From the line containing "Image resolution: width=1366" down to the final line of the entries below, quote every line verbatim. Exclude pictures.
───── Provided data
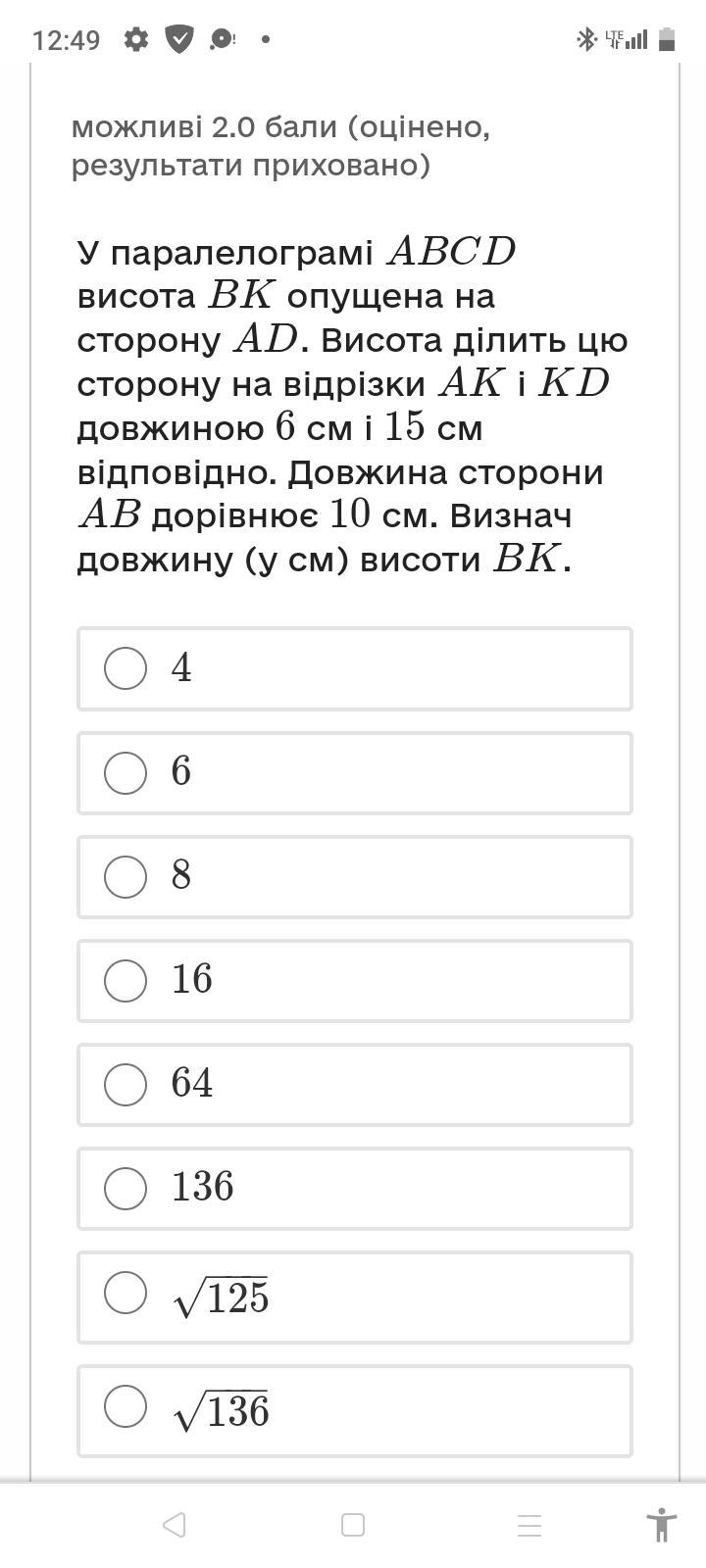Select the square root of 125 answer
Viewport: 706px width, 1568px height.
tap(126, 1292)
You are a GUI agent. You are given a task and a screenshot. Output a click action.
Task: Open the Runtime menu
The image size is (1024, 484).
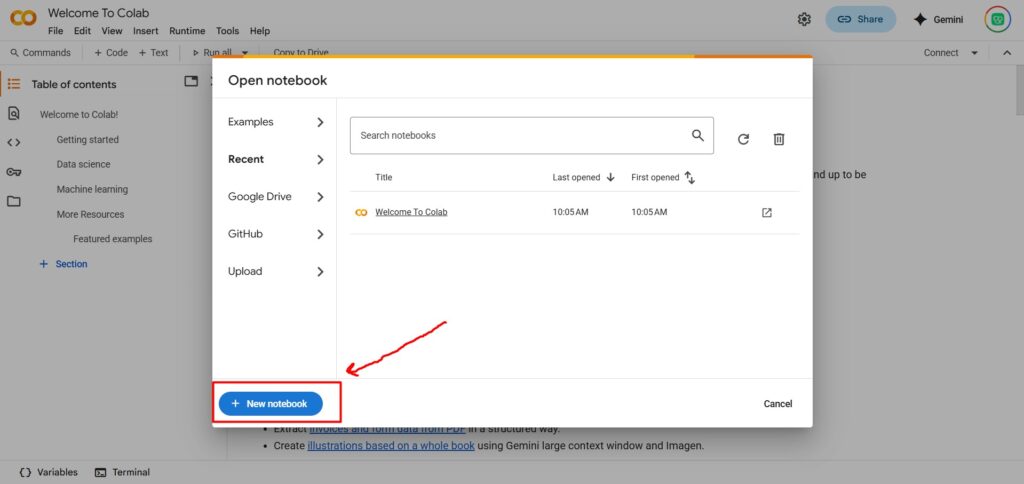pyautogui.click(x=186, y=31)
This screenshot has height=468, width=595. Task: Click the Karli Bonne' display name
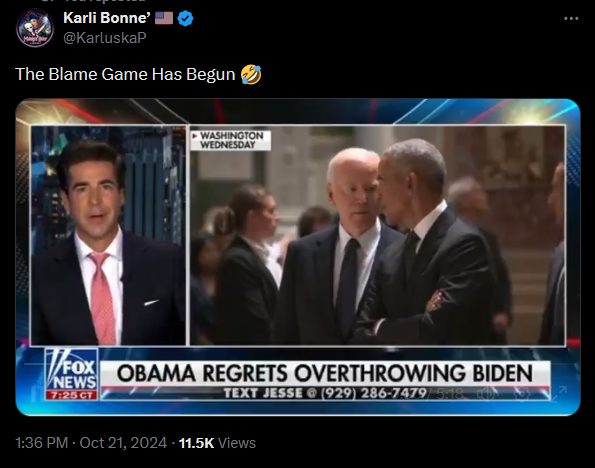[x=107, y=18]
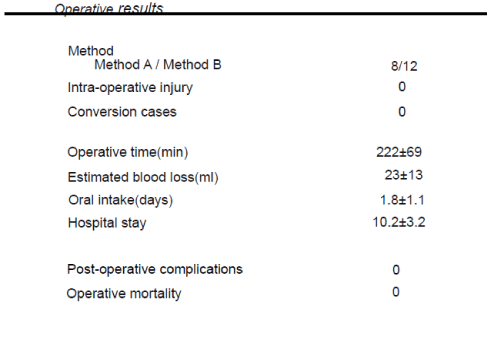Click the 8/12 value
The image size is (500, 360).
pos(404,66)

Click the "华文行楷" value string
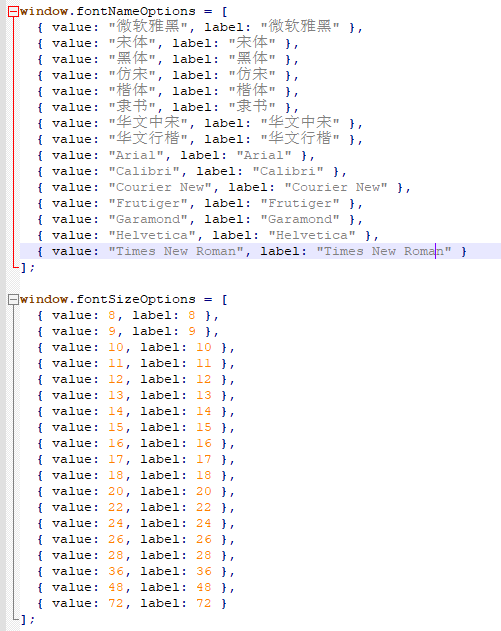148,139
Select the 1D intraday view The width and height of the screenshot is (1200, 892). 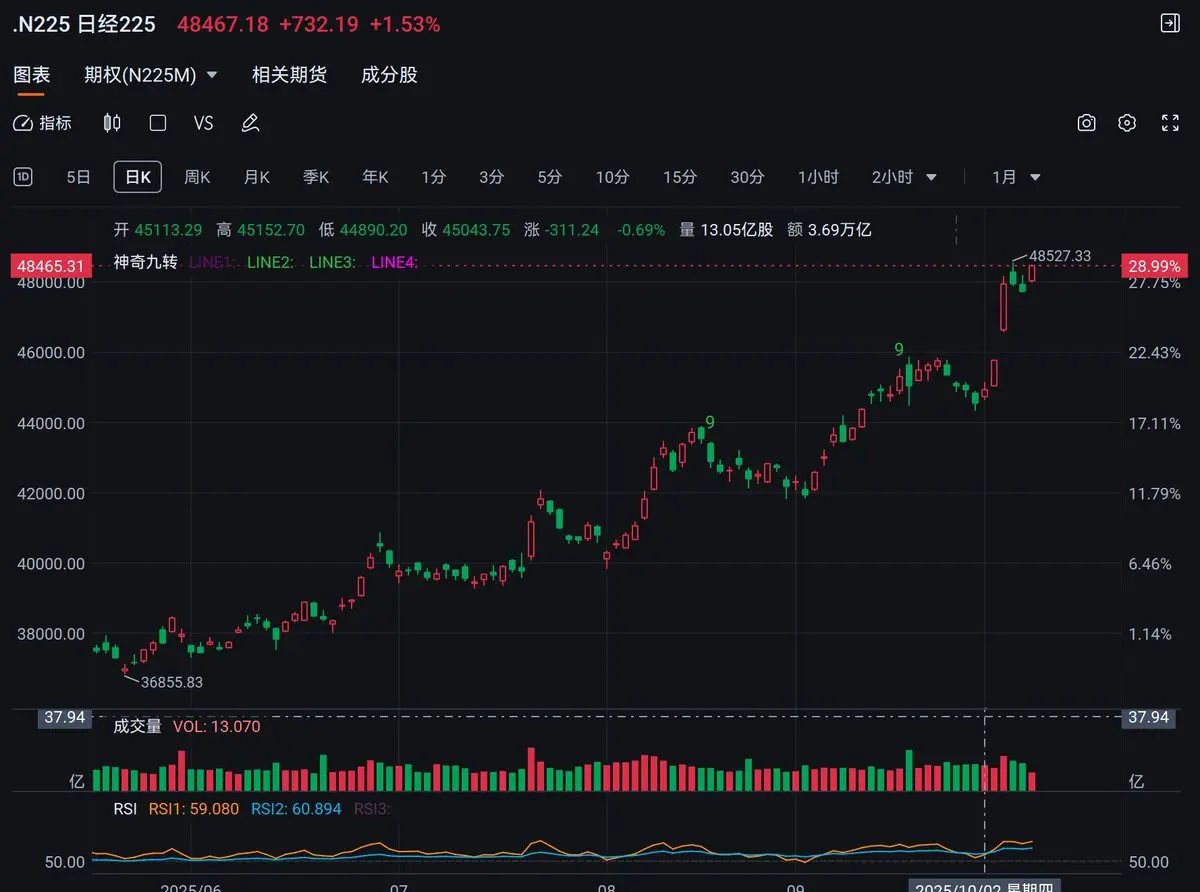22,177

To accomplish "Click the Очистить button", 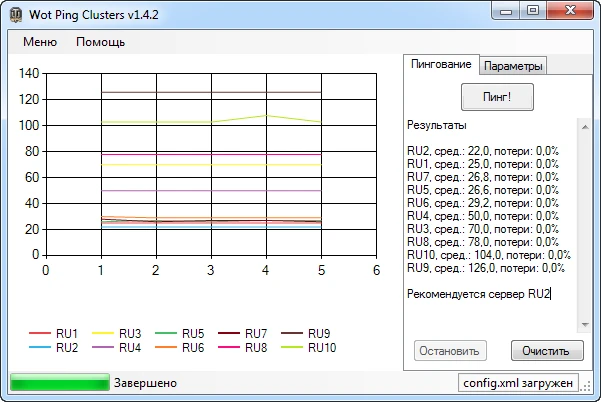I will pyautogui.click(x=546, y=351).
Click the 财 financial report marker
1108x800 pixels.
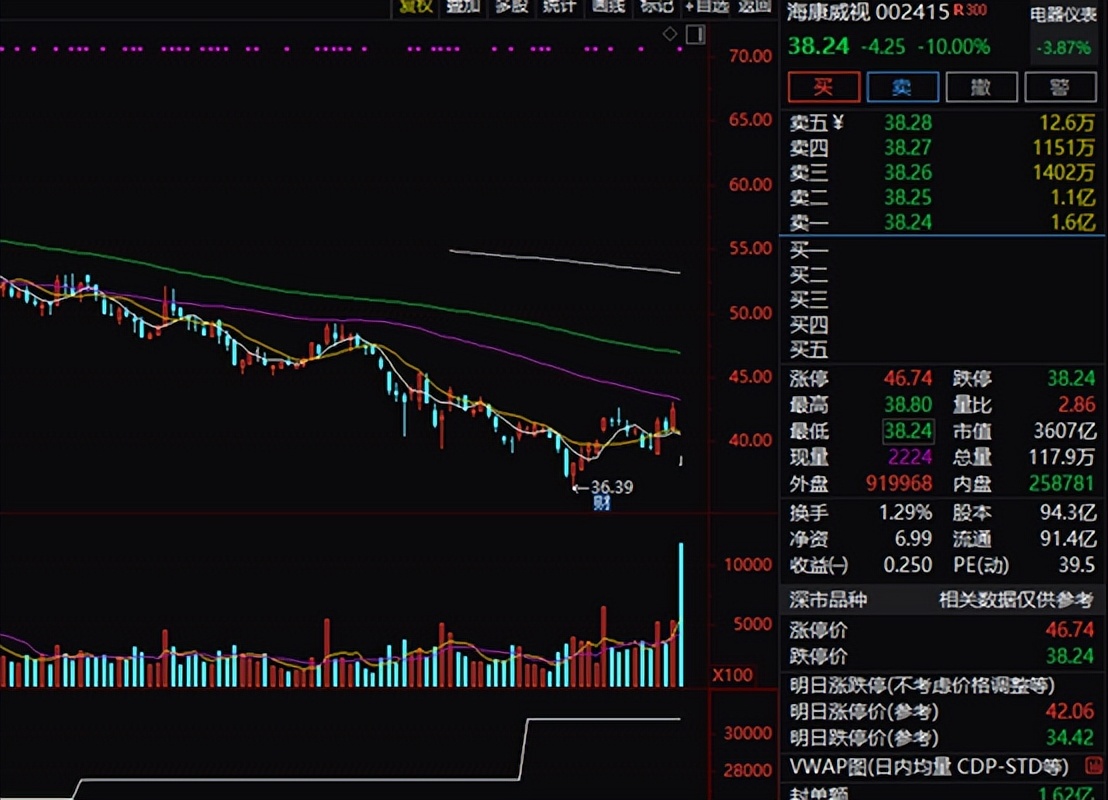[x=601, y=503]

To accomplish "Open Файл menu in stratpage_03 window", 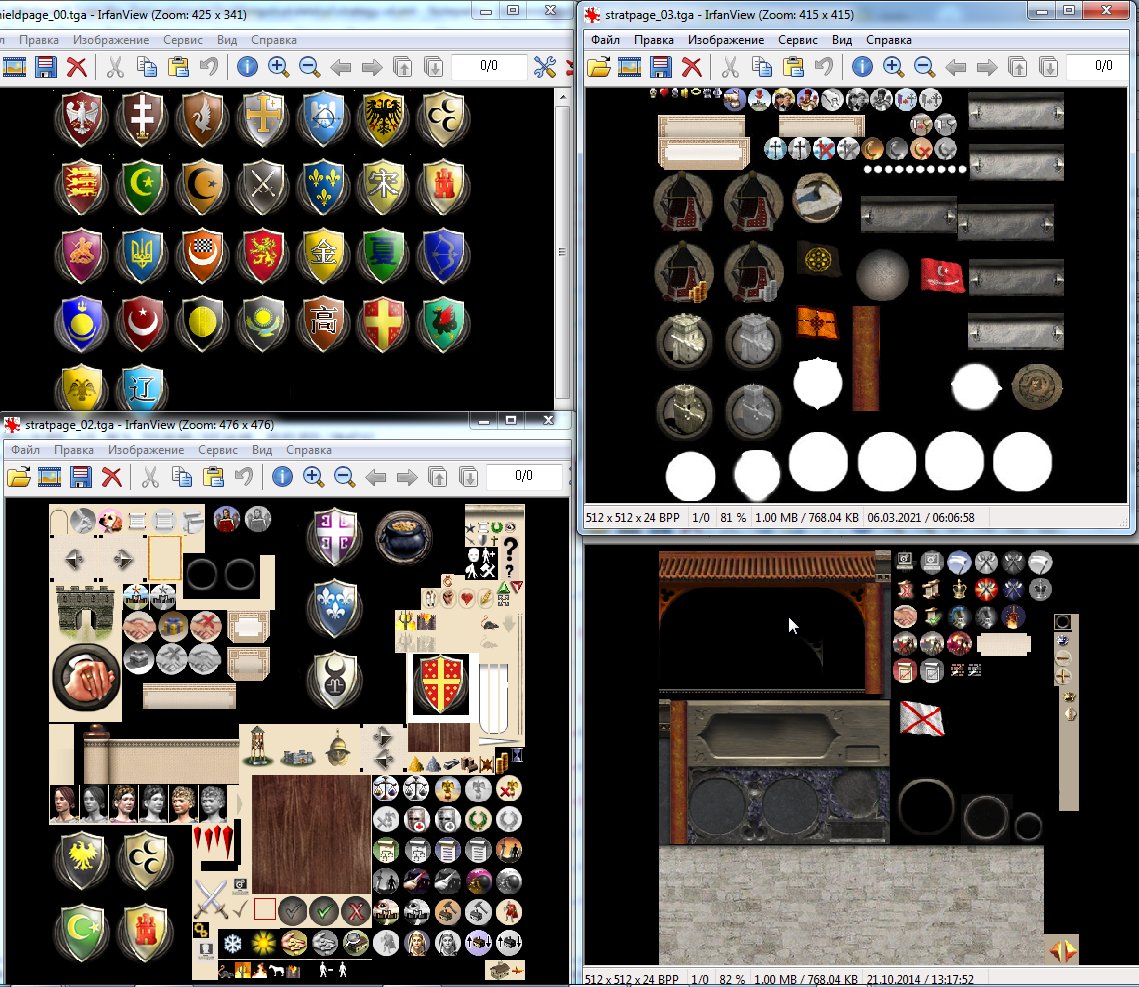I will coord(605,40).
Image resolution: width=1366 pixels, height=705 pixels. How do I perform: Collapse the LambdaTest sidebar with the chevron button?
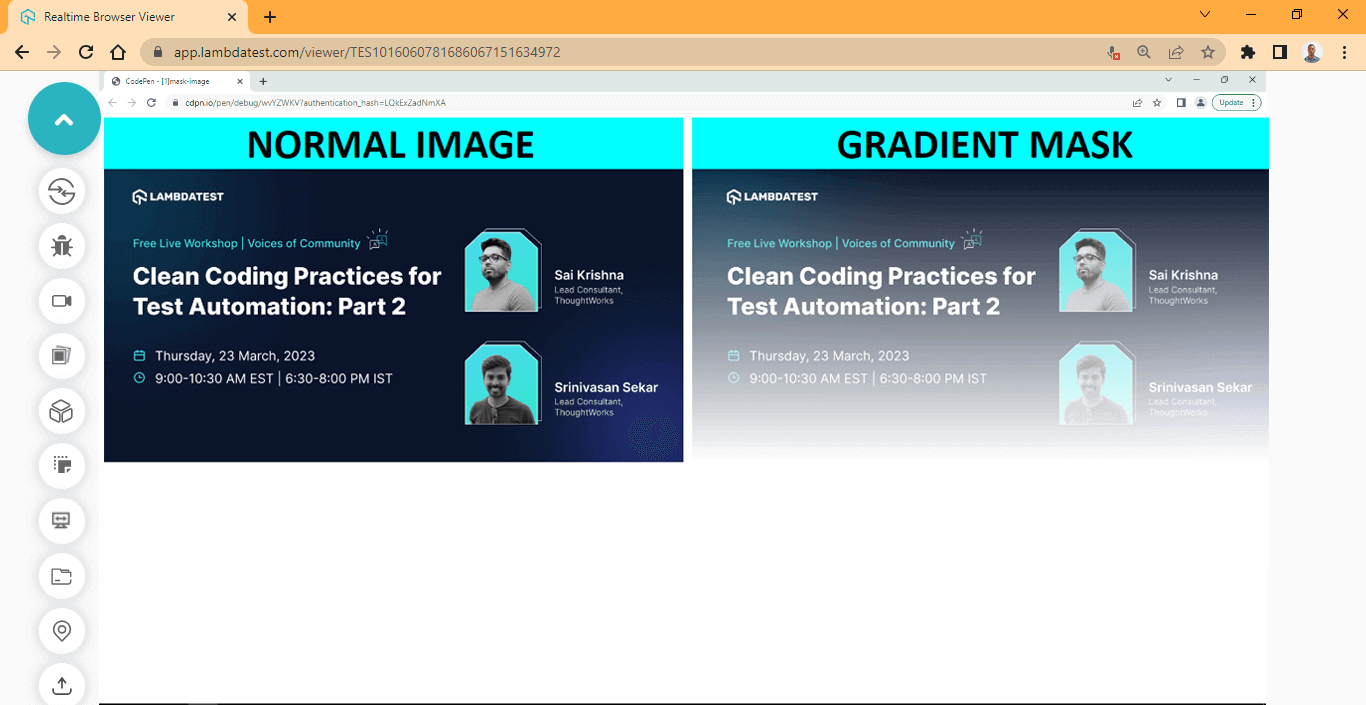[64, 118]
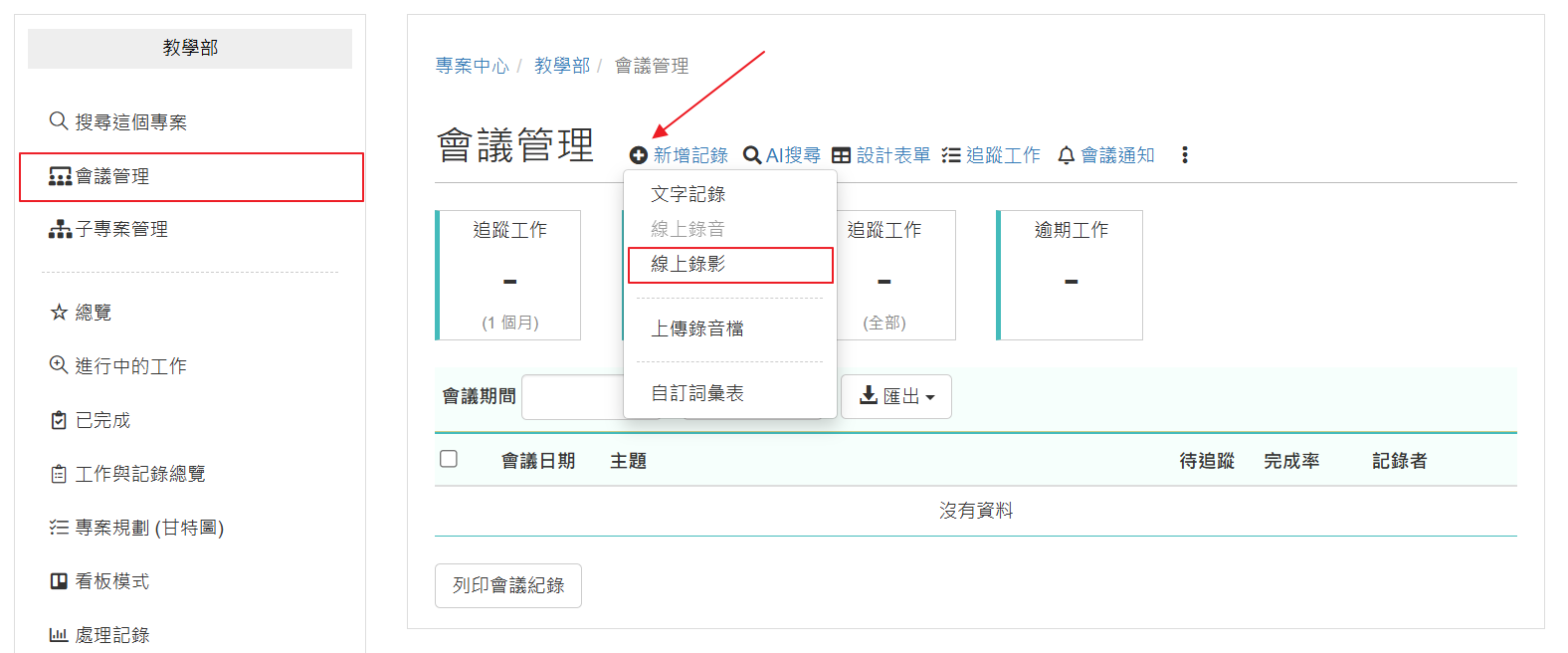
Task: Select 上傳錄音檔 menu option
Action: click(697, 328)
──────────
- Output
Image resolution: width=1366 pixels, height=705 pixels. How do I perform: Collapse the LambdaTest sidebar with the chevron button?
[64, 118]
Task: Select 上傳錄音檔 menu option
Action: click(697, 328)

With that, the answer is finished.